Until now, we limited our analysis to the default parameters of 
`portfolio_compute`. However, this function has many different
arguments that can be used both to fine tune the analysis and to
perform more advanced calculations, such as the so-called 
*portfolio driven disposition effect* and the 
*time series disposition effect*.  

Hence, we focus here on the usage of five fundamental 
different arguments.  


## Method

Let's start by the `method` argument. It is probably the most relevant
parameter the user can control since it allows to perform five different 
types of analysis.  

If set to "none", no gains and losses are computed but the investor's
portfolio is updated at every transaction, resulting in the actual 
portfolio of the investors at time T (the end of the period).  

```{r, eval=TRUE}
portfolio_compute(portfolio_transactions = trx_QZ621, market_prices = mkt_QZ621, method = "none") %>% 
  head()
```

If set to one of "count", "total", "value", or "duration", 
gains and losses are computed for the corresponding method.  

```{r, eval=TRUE}
portfolio_compute(portfolio_transactions = trx_QZ621, market_prices = mkt_QZ621, method = "count") %>% 
  head()
portfolio_compute(portfolio_transactions = trx_QZ621, market_prices = mkt_QZ621, method = "total") %>% 
  head()
portfolio_compute(portfolio_transactions = trx_QZ621, market_prices = mkt_QZ621, method = "value") %>% 
  head()
portfolio_compute(portfolio_transactions = trx_QZ621, market_prices = mkt_QZ621, method = "duration") %>% 
  head()
```

In particular:  

* `count` computes gains and losses as simple counts  
* `total` calculates gains and losses as the sum of the quantity  
* `value` measures the expected percentage gains and losses based on prices  
* `duration` calculates the time in hours of held gains and losses.  
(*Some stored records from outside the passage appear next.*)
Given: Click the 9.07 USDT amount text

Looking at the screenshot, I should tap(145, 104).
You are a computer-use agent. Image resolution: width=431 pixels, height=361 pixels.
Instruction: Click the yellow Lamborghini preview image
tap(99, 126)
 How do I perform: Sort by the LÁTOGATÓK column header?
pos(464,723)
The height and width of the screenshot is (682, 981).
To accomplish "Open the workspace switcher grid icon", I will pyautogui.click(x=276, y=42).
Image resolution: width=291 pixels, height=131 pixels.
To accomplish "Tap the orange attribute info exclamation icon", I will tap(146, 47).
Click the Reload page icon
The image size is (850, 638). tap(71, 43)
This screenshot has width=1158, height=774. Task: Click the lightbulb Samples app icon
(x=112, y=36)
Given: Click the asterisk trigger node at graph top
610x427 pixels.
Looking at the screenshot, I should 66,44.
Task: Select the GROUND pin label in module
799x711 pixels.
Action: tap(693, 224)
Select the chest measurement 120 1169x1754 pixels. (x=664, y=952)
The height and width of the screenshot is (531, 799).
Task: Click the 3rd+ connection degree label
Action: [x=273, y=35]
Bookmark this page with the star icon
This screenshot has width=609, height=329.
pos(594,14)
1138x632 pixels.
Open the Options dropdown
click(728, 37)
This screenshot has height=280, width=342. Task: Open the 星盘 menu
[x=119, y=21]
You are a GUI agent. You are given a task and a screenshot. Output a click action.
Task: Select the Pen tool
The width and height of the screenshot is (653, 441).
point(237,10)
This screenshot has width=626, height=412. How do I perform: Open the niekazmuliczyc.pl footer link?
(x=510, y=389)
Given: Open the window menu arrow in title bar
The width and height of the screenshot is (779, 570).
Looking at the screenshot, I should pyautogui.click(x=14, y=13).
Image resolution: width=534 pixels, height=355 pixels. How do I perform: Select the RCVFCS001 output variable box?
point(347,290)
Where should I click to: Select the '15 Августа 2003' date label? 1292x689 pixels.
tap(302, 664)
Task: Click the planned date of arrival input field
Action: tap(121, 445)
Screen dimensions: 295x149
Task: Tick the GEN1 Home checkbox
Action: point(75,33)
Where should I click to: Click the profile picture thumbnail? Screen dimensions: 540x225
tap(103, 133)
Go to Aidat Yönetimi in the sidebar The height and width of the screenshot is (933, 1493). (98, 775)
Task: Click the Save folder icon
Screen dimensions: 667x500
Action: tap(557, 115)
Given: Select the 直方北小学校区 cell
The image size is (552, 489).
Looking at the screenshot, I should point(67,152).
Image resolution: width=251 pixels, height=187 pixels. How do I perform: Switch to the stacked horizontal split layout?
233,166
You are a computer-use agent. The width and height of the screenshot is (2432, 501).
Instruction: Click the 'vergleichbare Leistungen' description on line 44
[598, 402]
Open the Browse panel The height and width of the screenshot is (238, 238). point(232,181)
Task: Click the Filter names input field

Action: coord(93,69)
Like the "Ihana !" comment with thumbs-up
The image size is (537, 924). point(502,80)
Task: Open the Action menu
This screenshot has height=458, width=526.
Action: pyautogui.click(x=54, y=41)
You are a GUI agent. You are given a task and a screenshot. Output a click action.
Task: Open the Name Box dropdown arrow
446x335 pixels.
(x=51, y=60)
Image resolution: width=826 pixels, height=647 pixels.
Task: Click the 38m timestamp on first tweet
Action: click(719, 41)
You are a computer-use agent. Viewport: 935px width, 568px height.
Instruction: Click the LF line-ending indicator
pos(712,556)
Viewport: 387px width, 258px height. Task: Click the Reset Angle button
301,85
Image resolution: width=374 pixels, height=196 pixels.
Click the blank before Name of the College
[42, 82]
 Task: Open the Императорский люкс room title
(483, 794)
Instead, when method is set to "all", then all the four measures are
computed.  

```{r, eval=TRUE}
p_res_all <- portfolio_compute(portfolio_transactions = trx_QZ621, market_prices = mkt_QZ621, method = "all")
skimr::skim(p_res_all)
```

It is important to notice that the disposition effect is 
only meaningful for methods `coount` and `total`. In all 
the other cases the disposition difference is used instead.    

```{r, eval=TRUE}
disposition_compute(gainslosses = p_res_all, aggregate_fun = mean, na.rm = TRUE)
```


## Allow Short

The `allow_short` argument, instead, allows for short selling 
transactions. If set to FALSE, short selling will not be allowed
and no gains or losses will be computed when this happens.  


## Time Threshold

The `time_threshold` argument is a fundamental fine tuning 
parameter. It essentially controls the minimum time distance 
necessary to compute gains and losses.  
By default it is set to "0 mins", implying that gains and losses
are always computed.  
However, this may not be desirable since investor's behaviors 
are not expected to change with very high frequencies.  
Hence, for instance, setting it to "60 mins" states that gains and
losses are calculated only if 60 minutes are passed from the last
transaction.  

```{r, eval=FALSE}
portfolio_compute(
  portfolio_transactions = trx_QZ621, 
  market_prices = mkt_QZ621, 
  time_threshold = "60 mins"
)
```

This parameter is very important also because it allows to 
somewhat filters human operations from machines operations, 
without actually removing them from the analysis.  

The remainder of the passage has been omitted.